*TASK REQUIREMENTS*: Rewrite everything from the line containing "The image size is (859, 413)." down to the line containing "(x=1216, y=456)", requests included, and shift each answer coordinate by adding 61 to every number.
Begin
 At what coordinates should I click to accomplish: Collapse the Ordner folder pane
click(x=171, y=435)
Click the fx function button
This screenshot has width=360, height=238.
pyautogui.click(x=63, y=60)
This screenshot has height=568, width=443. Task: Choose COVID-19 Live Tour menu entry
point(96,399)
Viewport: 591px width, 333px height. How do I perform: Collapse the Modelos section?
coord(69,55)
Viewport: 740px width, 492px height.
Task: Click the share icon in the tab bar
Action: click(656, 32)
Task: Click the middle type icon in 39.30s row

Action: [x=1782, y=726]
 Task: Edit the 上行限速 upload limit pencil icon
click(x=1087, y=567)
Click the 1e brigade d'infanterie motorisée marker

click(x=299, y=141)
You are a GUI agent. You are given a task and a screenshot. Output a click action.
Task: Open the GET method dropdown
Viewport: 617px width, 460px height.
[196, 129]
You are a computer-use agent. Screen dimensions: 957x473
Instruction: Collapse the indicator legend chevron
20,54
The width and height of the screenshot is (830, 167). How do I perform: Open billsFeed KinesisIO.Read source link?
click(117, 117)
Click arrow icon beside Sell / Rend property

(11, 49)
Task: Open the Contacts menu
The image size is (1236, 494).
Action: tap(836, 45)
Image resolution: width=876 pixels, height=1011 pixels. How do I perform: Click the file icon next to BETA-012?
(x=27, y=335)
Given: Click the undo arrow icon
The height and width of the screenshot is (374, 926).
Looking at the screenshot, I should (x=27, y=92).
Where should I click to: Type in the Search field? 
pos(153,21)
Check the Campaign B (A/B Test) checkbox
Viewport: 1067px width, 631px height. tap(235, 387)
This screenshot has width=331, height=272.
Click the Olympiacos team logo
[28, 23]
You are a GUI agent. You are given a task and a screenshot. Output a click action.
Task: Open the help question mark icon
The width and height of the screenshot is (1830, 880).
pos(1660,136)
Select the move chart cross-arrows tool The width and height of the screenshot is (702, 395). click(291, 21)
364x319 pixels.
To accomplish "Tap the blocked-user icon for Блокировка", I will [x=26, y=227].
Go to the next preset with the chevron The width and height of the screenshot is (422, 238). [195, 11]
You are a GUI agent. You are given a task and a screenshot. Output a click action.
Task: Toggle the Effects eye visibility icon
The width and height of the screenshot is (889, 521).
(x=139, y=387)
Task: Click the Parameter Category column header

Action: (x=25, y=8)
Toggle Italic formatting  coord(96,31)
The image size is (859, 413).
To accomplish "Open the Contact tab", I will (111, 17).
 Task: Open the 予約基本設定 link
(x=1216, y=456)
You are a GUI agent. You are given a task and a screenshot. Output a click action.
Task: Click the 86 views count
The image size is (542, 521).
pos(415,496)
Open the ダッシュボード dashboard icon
End
*SOLUTION TO THE PROBLEM*:
The image size is (859, 413).
To accomplish "Open the Contact tab", I will (172, 78).
 Task: Open the 予約基本設定 link
(x=1277, y=517)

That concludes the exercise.